Charles-René de Fourcroy |
Charles-René de Fourcroy de Ramecourt (1715–1791) was a French officer of the Royal Engineers Corps. He is known for having published the first synthetic map of urban geography in his Essai d'une table poléométrique (1782).
Grandson of Nicolas de Fourcroy, King's Councillor at the Bailiwick and Royal Provost of the town of Clermont, and son of Charles de Fourcroy, lawyer, Charles-René de Fourcroy was born in Paris on 19 January 1715. He entered the Corps du Génie in 1735 or 1737, became a member in 1740 and then captain in 1744. He became director of fortifications for the Minister of War in December 1774, then maréchal de camp on 1 March 1780.
He married Marie Marguerite Lemaistre (1732-1772) on 6 November 1755 in Andonville and they had two daughters: Charlotte Marie Louise Cornélie (1758-?) and Charlotte Marie Françoise (1762-1765).
He was a member of the Royal Academy of Sciences, appointed correspondent of Abbé Nollet on 25 November 1767, then of Pingré on 20 June 1770.[1] He was created Grand Cross of the Order of Saint-Louis in 1781.[2] A bust portrait was made in 1781 by René Descarsin (now the property of the Conservatoire du portrait du dix-huitième siècle, CPDHS).[3] In 1835, an engraving was made by L. Lorin and lithographed by Langlumé.
Fourcroy was the author of Essai d'une table poléométrique, a treatise on engineering and civil construction, published in 1782, which is remarkable for its period in its use of graphs to list the achievements of civil engineers of bridges and roads from 1740 to 1780 and its cross-sectional and mathematical analysis of the growth of urban areas.
In 1782 Fourcroy published his Essai d'une table poléométrique, ou amusement d'un amateur de plans sur les grandeurs de quelques villes; Avec une Carte, ou Tableau qui offre la comparaison de ces Villes par une même échelle. This book gives an analysis of the urban growth of European cities, which are graphically compared in a diagram, called Table poléométrique or Poleometric Table. In his work Fourcroy (1782) explained:
"If we have the surfaces (i.e., areas) of all the cities/villages in the table, or the proportions representing these cities, transformed into cross-sections, each of equal extension, and each on the same scale; then if we successively put one on the other, from the largest to the smallest, and joined all by one of their angles; these squares would overlap relative to their size, and the whole would form a kind of table that visually represents an idea of the actual proportion that can be found between the surfaces of these different cities. We could as well find in this table two cities of equal size, cut their squares diagonally, and have the table represent only half of each; which essentially means the same. Such is the attached figure, which requires no further explanation."[4]
A 1782 review of this work by Élie Catherine Fréron noticed that the Table poléométrique is plausible for 230 cities, foreign and domestic.[5] More recently Jacques Bertin in his Semiology of Graphics (1983) further explained the work, which was first published anonymously.
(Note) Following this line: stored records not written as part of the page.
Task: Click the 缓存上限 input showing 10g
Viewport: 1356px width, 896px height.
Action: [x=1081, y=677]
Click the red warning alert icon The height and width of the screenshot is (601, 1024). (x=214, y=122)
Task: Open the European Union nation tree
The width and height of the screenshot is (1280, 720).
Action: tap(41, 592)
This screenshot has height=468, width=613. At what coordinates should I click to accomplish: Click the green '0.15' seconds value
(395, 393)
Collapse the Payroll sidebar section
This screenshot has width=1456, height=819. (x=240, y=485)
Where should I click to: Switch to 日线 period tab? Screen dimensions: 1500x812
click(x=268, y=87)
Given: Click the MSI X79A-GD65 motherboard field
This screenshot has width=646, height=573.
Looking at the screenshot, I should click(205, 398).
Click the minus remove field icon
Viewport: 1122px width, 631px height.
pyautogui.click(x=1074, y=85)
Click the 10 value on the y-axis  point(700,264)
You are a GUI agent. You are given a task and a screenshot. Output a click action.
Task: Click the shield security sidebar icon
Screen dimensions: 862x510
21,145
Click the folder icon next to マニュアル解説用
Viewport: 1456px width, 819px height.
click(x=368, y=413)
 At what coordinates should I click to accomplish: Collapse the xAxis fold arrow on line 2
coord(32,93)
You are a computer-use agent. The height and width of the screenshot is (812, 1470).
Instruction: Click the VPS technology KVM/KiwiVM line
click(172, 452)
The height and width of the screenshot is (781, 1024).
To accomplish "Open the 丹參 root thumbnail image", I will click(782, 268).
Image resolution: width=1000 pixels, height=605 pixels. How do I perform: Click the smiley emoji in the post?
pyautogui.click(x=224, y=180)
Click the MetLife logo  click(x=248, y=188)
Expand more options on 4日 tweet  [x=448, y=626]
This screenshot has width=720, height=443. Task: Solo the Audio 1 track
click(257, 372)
In the French National library the work is still listed by its publisher.[6] Bertin wrote
"The 'Poleometric Table' (see figure), published in 1782 by Dupain-Triel, is one of the oldest proportional representations of human phenomena which is currently known. François de Dainville has demonstrated... that the author was Charles de Fourcroy, a Director of Fortification. [in the diagram] each city is represented by a square whose area is proportional to the geographic area occupied by the city (and for the smallest cities, by a half square only, divided by the diagonal line.
When superimposed, the squares are classed automatically. This results in visual groupings which lead the author to propose an 'urban classification.' This example allows us to appreciate the evolution of graphic representation and the efficiency of more recent solutions, based on the standard construction."[7]
Following Fourcroy's map, a not so far comparison diagram was published in 1785 by the German economist and statistician August Friedrich Wilhelm Crome, was entitled "Groessen Karte von Europa." This map made a comparison of European states, instead of a comparison of cities in the Poleometric Table.
Palsky (1996) concluded, that "the Table established by Fourcroy signals a fundamental moment in the evolution of the graphical method. We see the passage to the abstract, to fictitious features. By these proportional triangles, the author constructs an image that does not return/relate to its original existence."[8]
The attribution of authorship of the manuscript was carried out in 1958 by François de Dainville with the help of internal validations (choice of towns, often places of battle; access to the Galerie des plans en relief du Roi) or external validations (an annotated copy of the work preserved in the Bibliothèque de l'Inspection du Génie bears the handwritten inscription at the bottom of the frontispiece: "made by Mr de Fourcroy, chief of the Génie, and given by him").[9]